### Problem requirements
Which lines below contain "Given"? Copy every one of them.

Stored items
┌────────

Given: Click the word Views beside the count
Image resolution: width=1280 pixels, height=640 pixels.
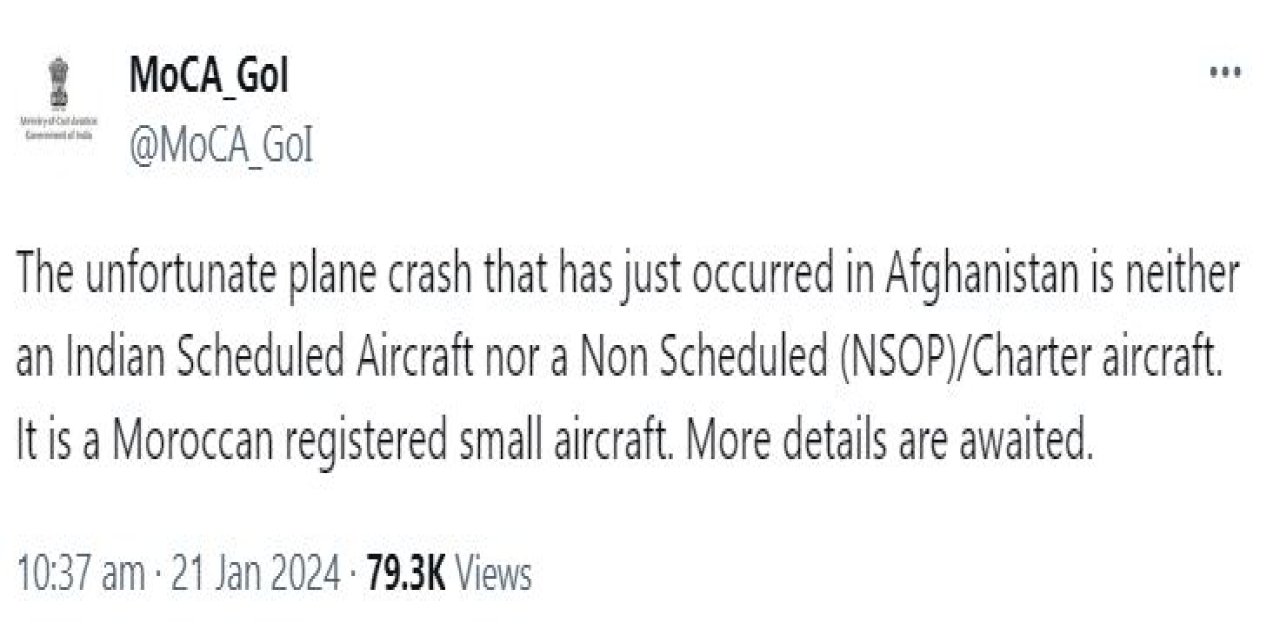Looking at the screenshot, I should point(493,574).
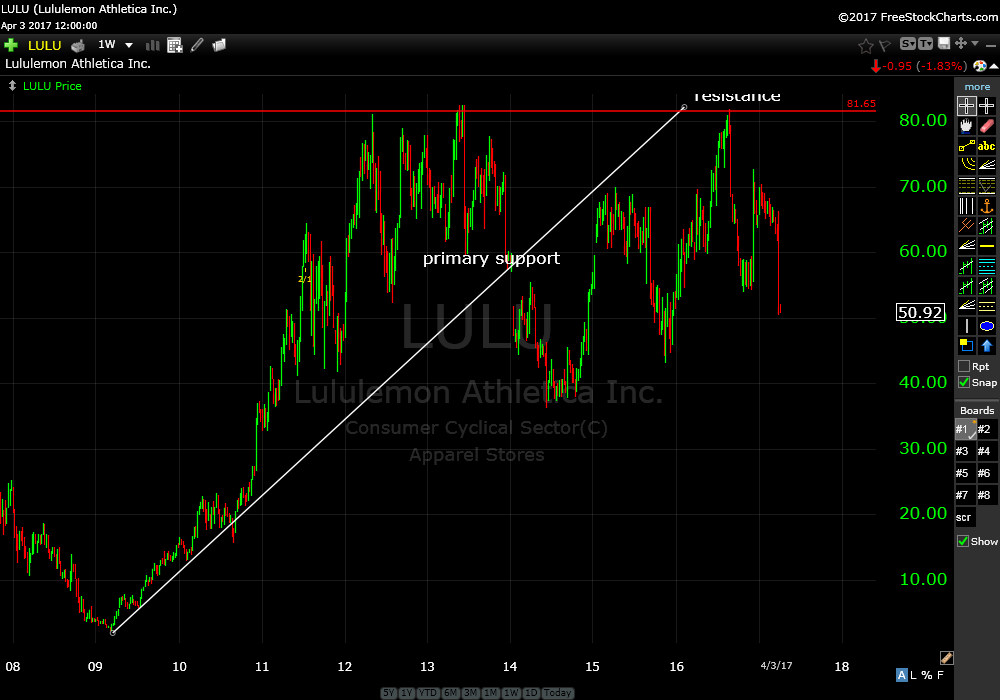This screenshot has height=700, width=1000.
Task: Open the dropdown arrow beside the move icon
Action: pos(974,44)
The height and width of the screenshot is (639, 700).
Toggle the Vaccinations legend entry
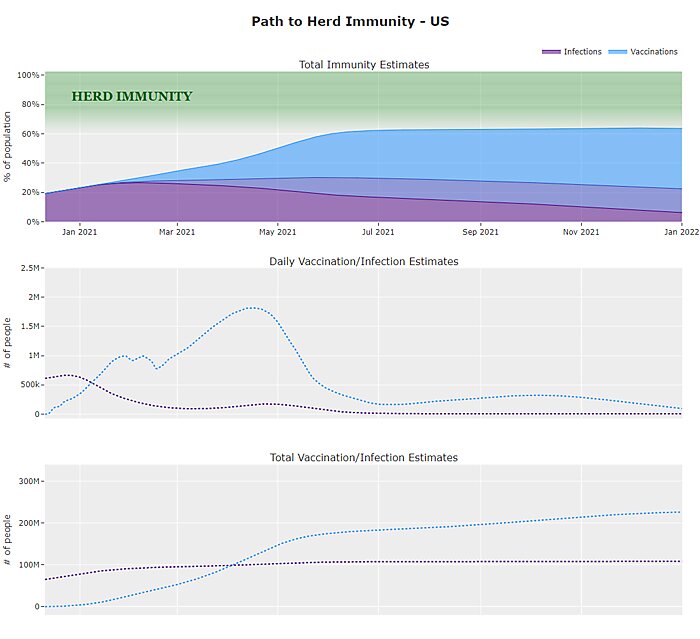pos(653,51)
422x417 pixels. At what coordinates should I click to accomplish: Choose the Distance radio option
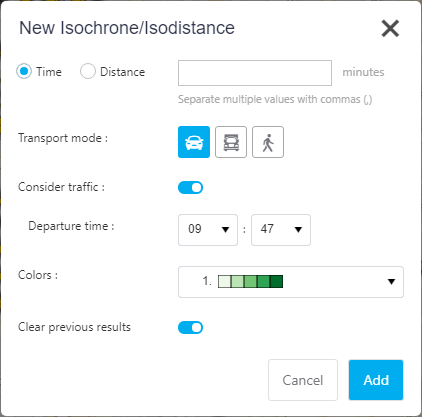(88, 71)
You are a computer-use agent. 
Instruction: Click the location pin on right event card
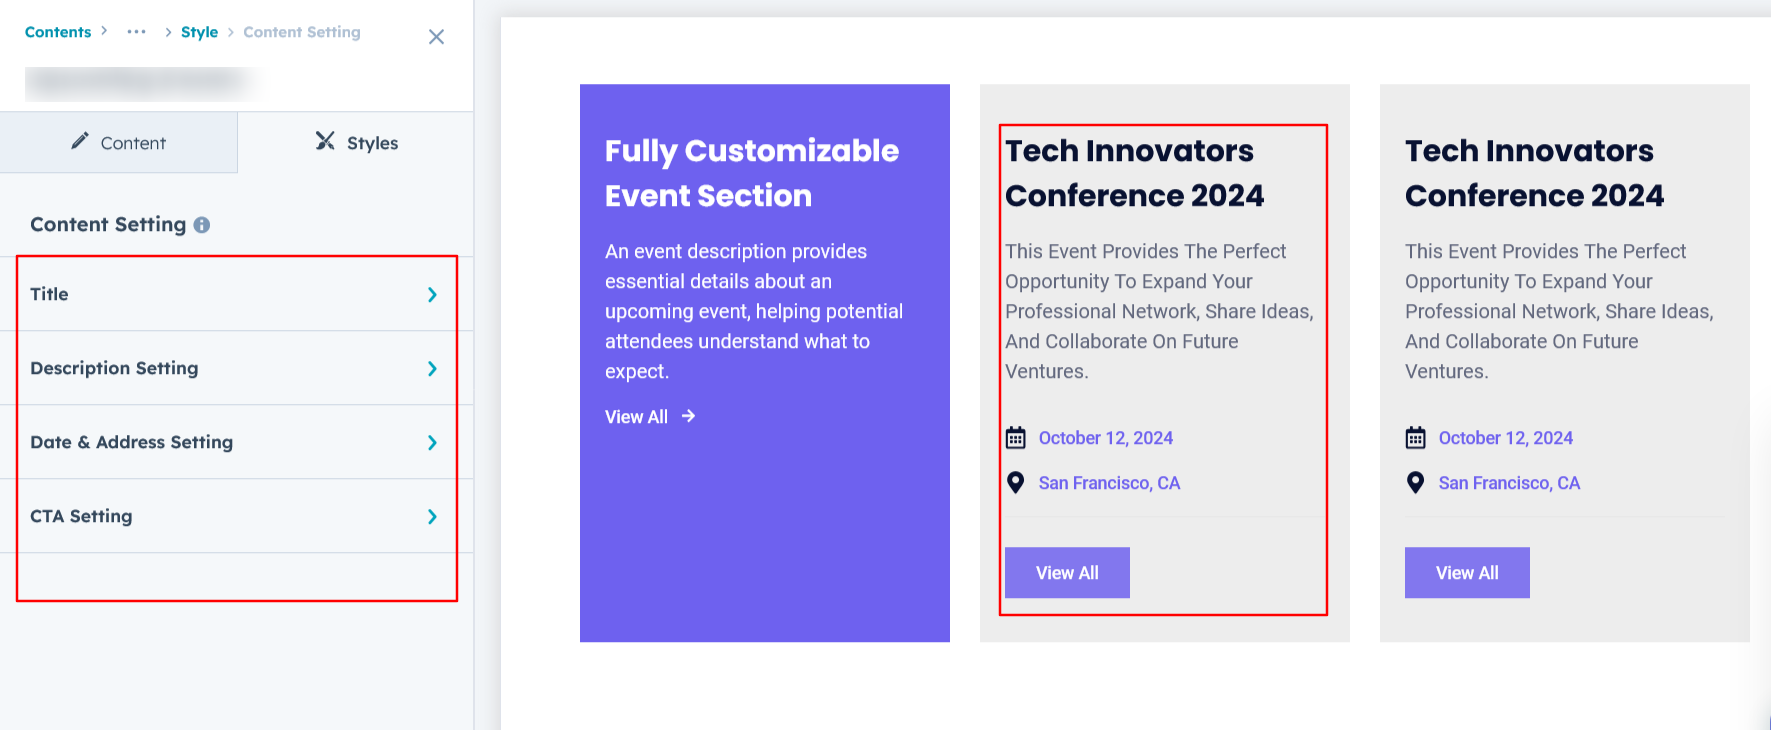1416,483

└────────
┌────────

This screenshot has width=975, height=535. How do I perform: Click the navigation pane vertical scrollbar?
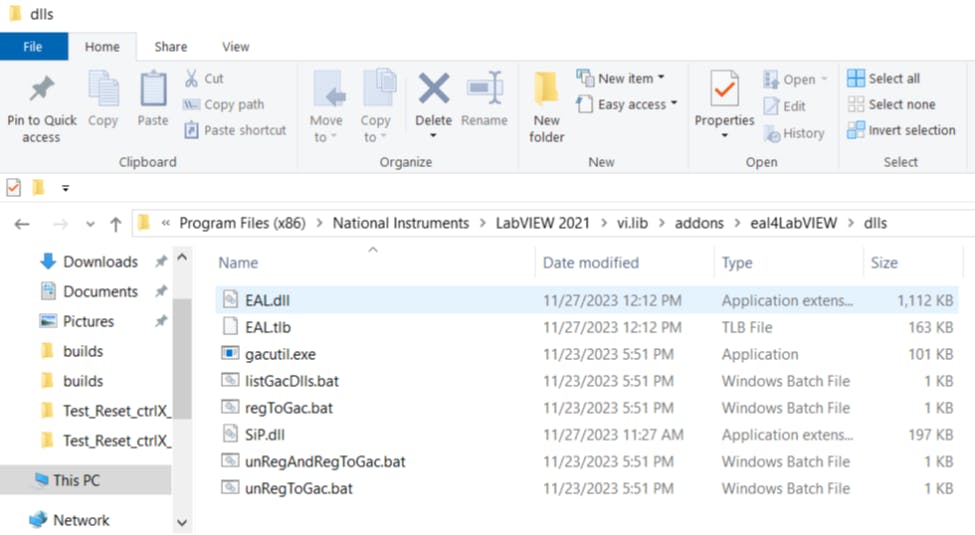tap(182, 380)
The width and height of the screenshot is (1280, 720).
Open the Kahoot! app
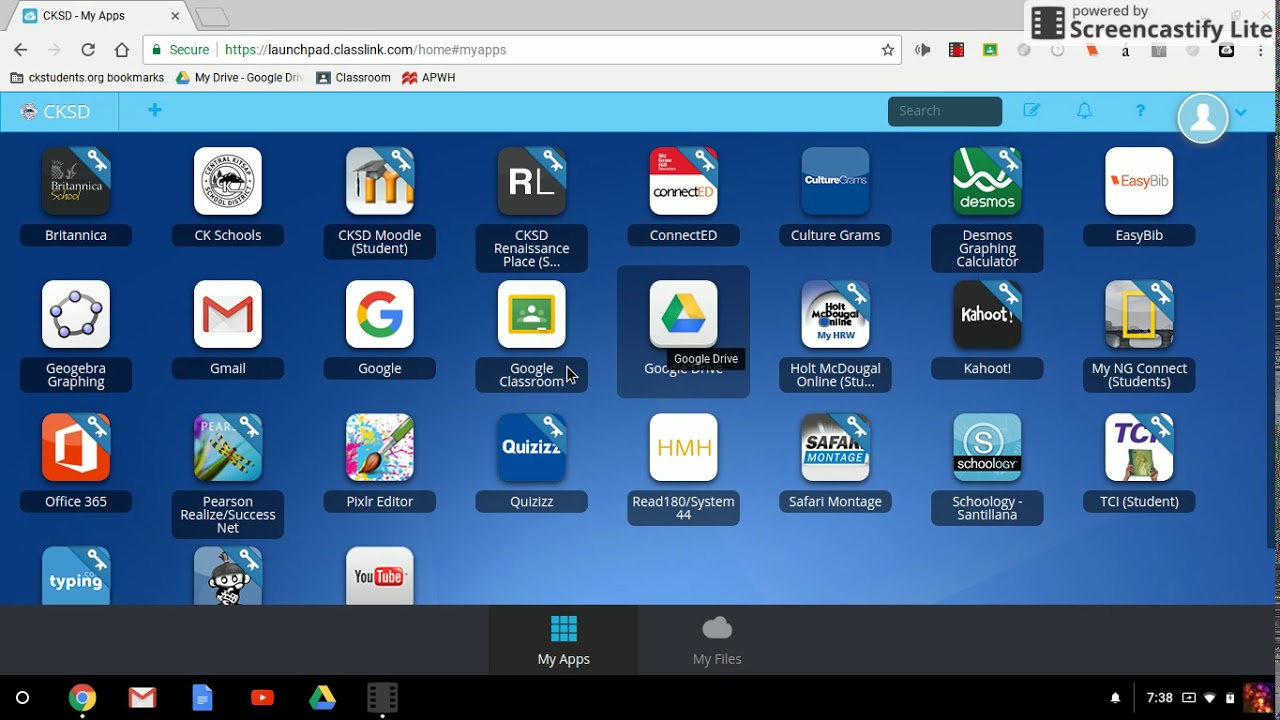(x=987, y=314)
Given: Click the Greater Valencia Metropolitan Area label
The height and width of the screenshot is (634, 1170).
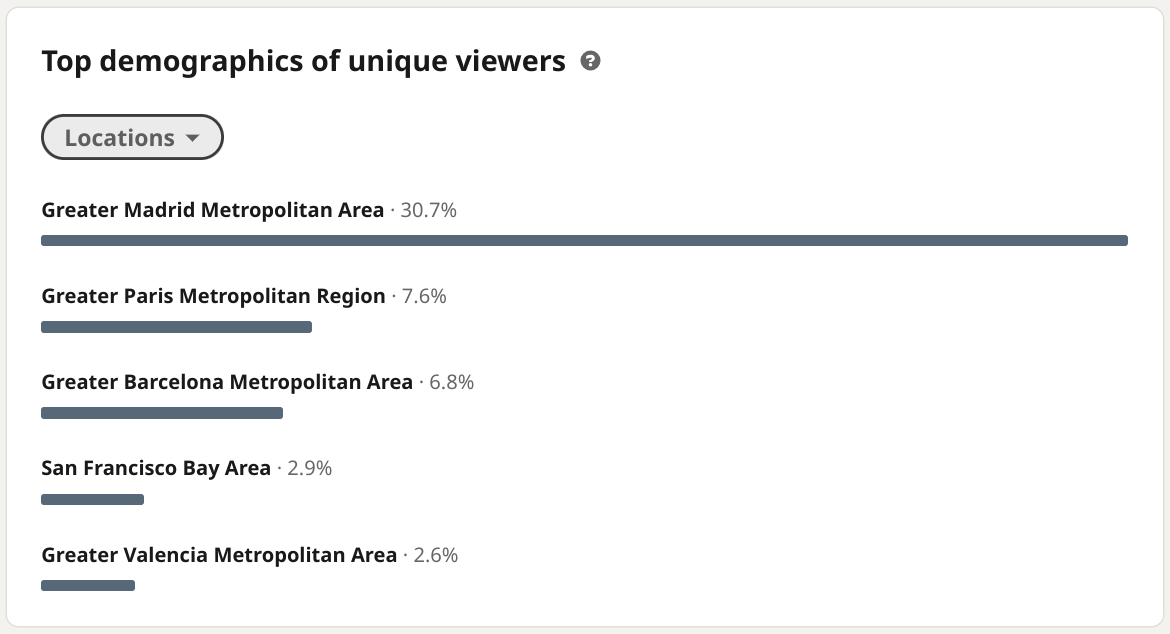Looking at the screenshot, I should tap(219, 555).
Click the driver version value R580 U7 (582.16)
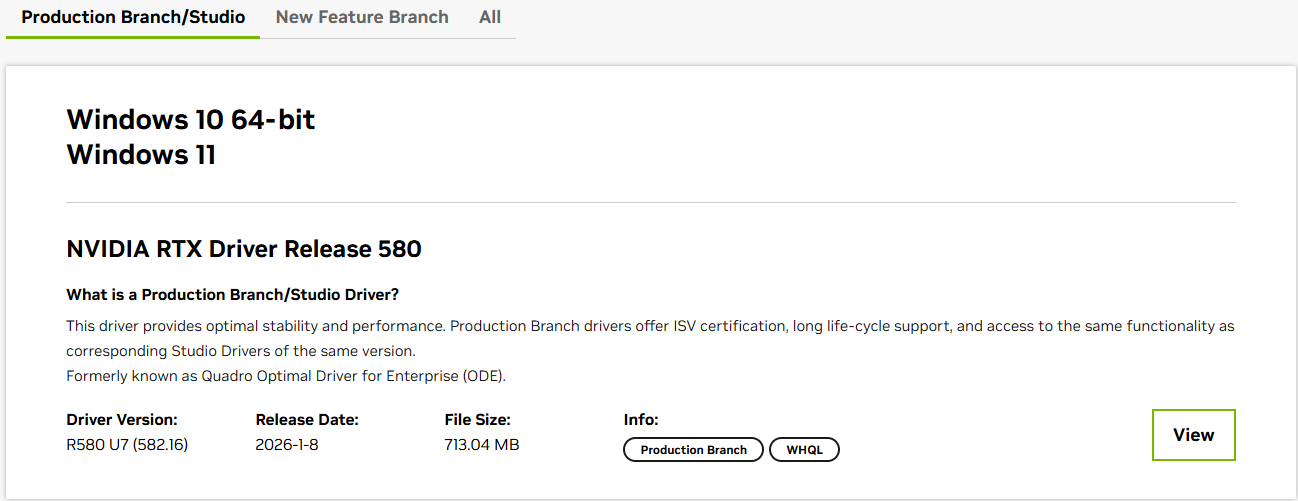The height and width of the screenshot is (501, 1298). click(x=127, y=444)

└────────

### Exercise result
Given: Click the word Views beside the count
Given: Click the Greater Valencia Metropolitan Area label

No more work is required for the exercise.